- Extracted text:

On New Year’s Eve, we received a tarot reading, and we were told the coming year would bring a great abundance. An abundance of what? Judging from our ever-growing to-read pile, we can only assume the cards meant “books,” because there are quite a few coming our way in 2019. On the fiction front, we’re looking forward to new work from reliable favorites like Marlon James, Colson Whitehead, Miriam Toews, and Margaret Atwood—in the latter’s sequel to her dystopian classic The Handmaid’s Tale—and debut novels from a number of up-and-coming authors. The nonfiction spread is just as rich, with a biography of L.A.’s original “It Girl,” a joint memoir from our favorite Canadian twin sister pop stars, and New Yorker writer Jia Tolentino’s first full-length book. As publishers finalize their calendars for later in the year, the list is bound to lengthen. From a manifesto by one of the country’s leading socialists to Atwood’s return, 2019 is shaping up to be another stellar year for powerful, timely literature.
Hollywood’s Eve: Eve Babitz And The Secret History Of L.A. by Lili Anolik (January 8, Scribner)
NYRB Classics recently reissued two collections of writing from Eve Babitz, one of ’70s L.A.’s cultural mainstays and a terrific writer and observer of human behavior. Hollywood’s Eve makes the argument that Babitz’s life and times deserve to be immortalized every bit as much as her fiction. Lili Anolik, expanding to book length her 2014 Vanity Fair profile that helped reawaken public interest in Babitz’s work, delivers all the aspects of Babitz that made an iconoclastic It Girl before that was a thing. She knew everyone who was anyone, slept with a good percentage of them, and used the raw materials of her life for the thinly veiled biographical (and autobiographical) confessionals of Los Angeles and the damaged artistic folks who populated it. From Joan Didion to Harrison Ford to Steve Martin, the book is chockablock with stories both salacious and soulful, exactly the kind of poetically enticing account (with just the right amount of tawdry) Babitz herself delivered so sharply.
More in January: Sugar Run by Mesha Maren (January 8, Algonquin), Ghost Wall by Sarah Moss (January 8, Farrar, Straus & Giroux), The Banished Immortal: A Life Of Li Bai (Li Po) by Ha Jin (January 8, Pantheon), You Know You Want This: “Cat Person” And Other Stories by Kristen Roupenian (January 15, Gallery/Scout Press), Hark by Sam Lipsyte (January 15, Simon & Schuster), Adèle by Leila Slimani (January 15, Penguin), We Cast A Shadow by Maurice Carlos Ruffin (January 29, One World).
Black Leopard, Red Wolf by Marlon James (February 5, Riverhead)
Marlon James, the Man Booker Prize-winning author of A Brief History Of Seven Killings, turns to the world of fantasy with his fourth novel, Black Leopard, Red Wolf. Unlike his previous work, which rooted itself in the history of Jamaica’s turbulent past to deal with raw topics like slave revolts and religious violence, James fuses mythology and African history to invent an alternate reality in which a famed mercenary breaks with his own solitary habits to join the search for a lost boy, only to begin questioning the very nature of his mission as the danger grows with each step. James’ work has always had a magical, otherworldly air, even as he dealt with all-too-real incidents of tragedy and trauma. This new book, the first in a planned trilogy, will allow his potent imagination the freedom to create a new world and open the door for some exceptional and unusual storytelling.

- Exercise prompt: Reproduce the book preview from "More in January: Sugar" to "29, One World).", switching "Algonquin" to "Graywolf".

- Source data:
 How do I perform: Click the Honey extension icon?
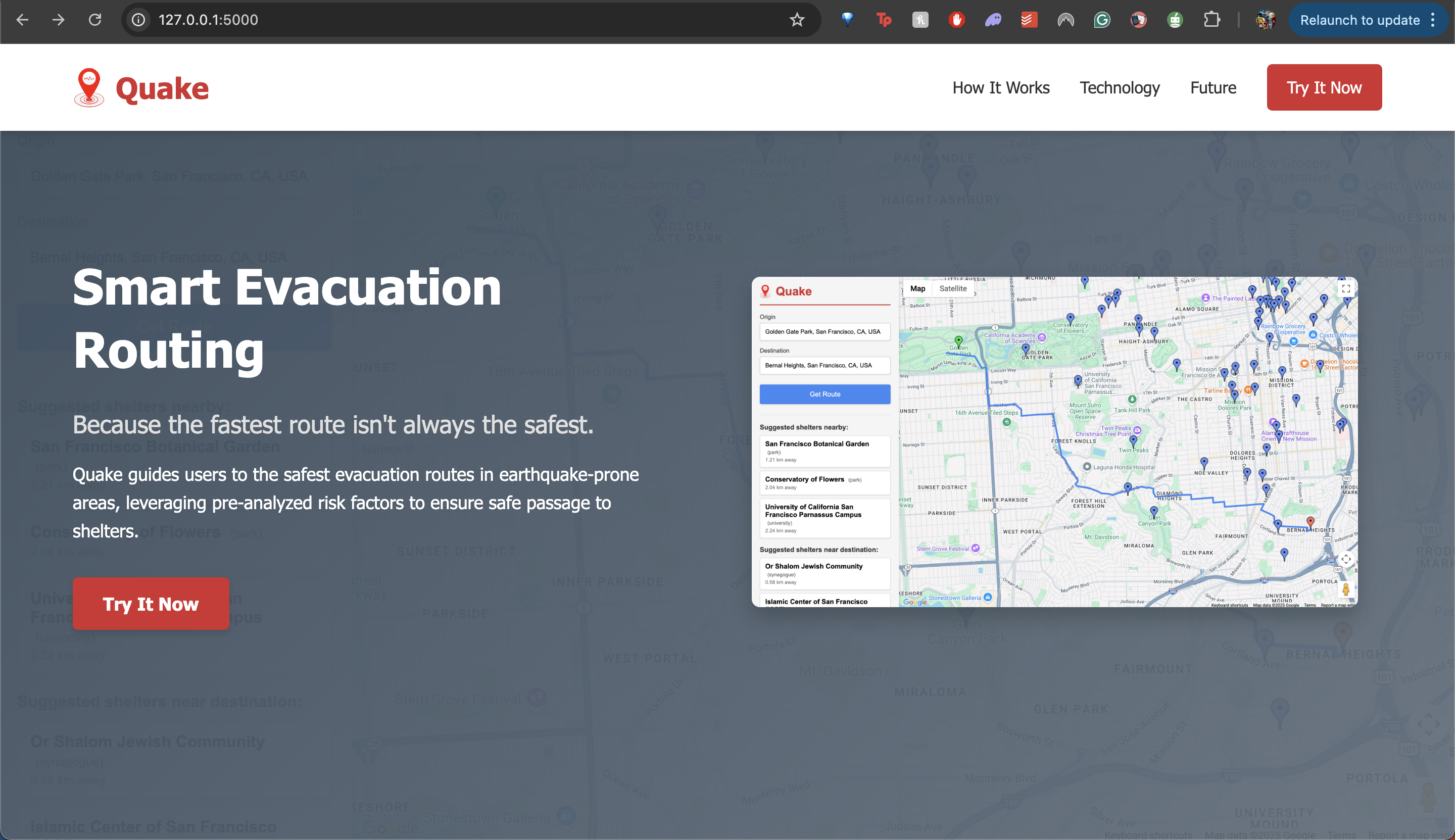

- Result below:
More in January: Sugar Run by Mesha Maren (January 8, Graywolf), Ghost Wall by Sarah Moss (January 8, Farrar, Straus & Giroux), The Banished Immortal: A Life Of Li Bai (Li Po) by Ha Jin (January 8, Pantheon), You Know You Want This: “Cat Person” And Other Stories by Kristen Roupenian (January 15, Gallery/Scout Press), Hark by Sam Lipsyte (January 15, Simon & Schuster), Adèle by Leila Slimani (January 15, Penguin), We Cast A Shadow by Maurice Carlos Ruffin (January 29, One World).